Write out the records in full and without alteration, setting aside their pictures.

Stored items
*** Block opens ***

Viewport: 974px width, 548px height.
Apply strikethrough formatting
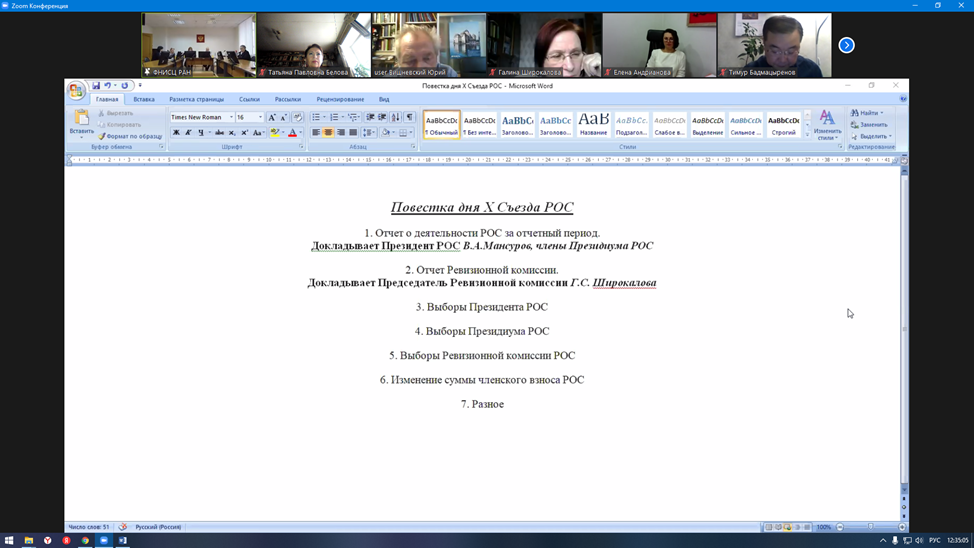(219, 133)
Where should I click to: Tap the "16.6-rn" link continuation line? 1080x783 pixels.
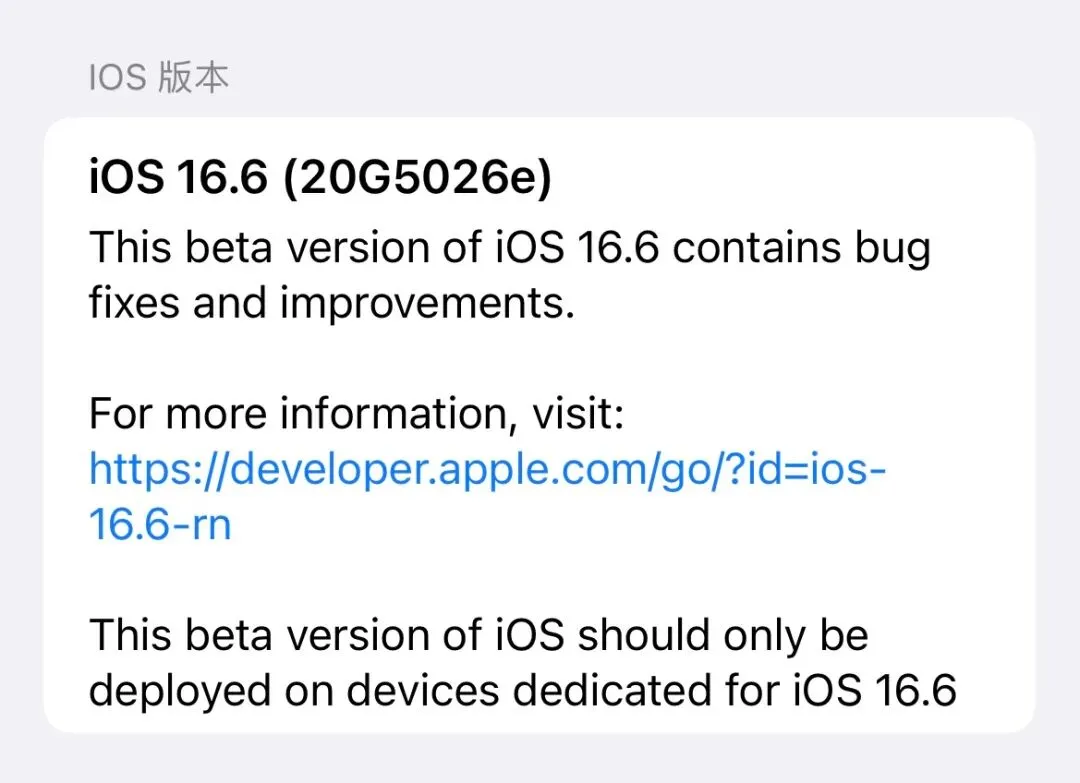[160, 525]
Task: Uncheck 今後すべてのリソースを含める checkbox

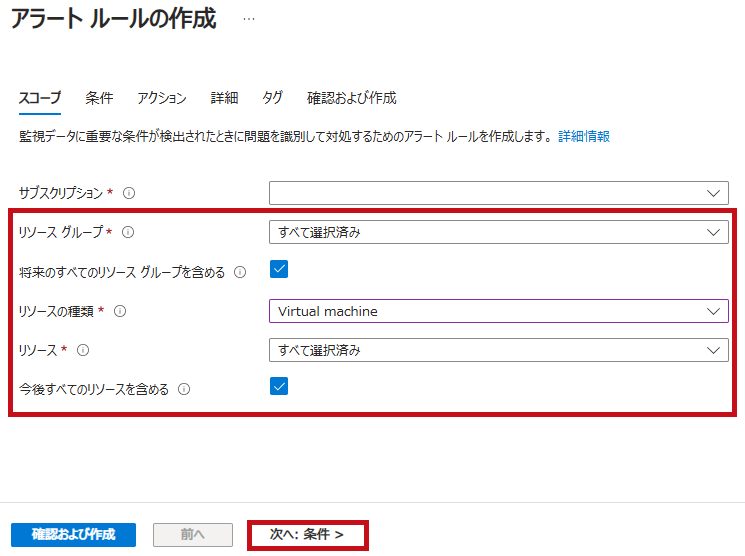Action: pyautogui.click(x=279, y=386)
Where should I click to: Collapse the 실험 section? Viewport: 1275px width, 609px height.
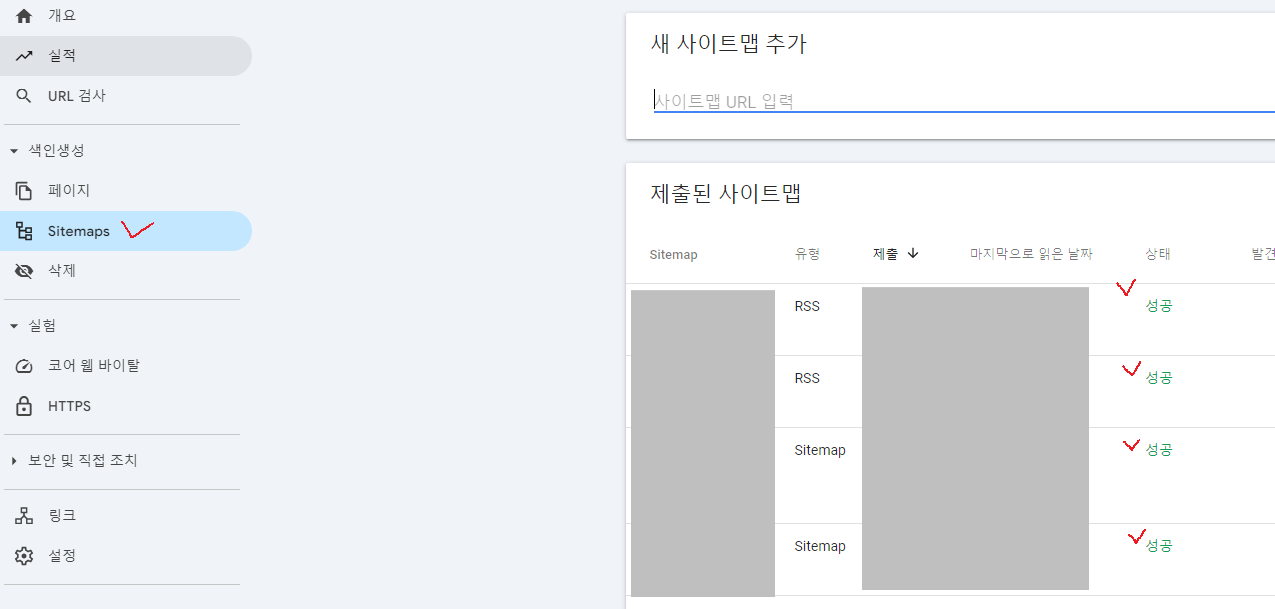click(13, 325)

*** Block closes ***

# [THE COMPLETED TASK]
Viewport: 974px width, 548px height.
Apply strikethrough formatting
(219, 133)
Where should I click to: Tap the "16.6-rn" link continuation line? 1080x783 pixels.
[160, 525]
Task: Uncheck 今後すべてのリソースを含める checkbox

Action: pyautogui.click(x=279, y=386)
Where should I click to: Collapse the 실험 section? Viewport: 1275px width, 609px height.
click(13, 325)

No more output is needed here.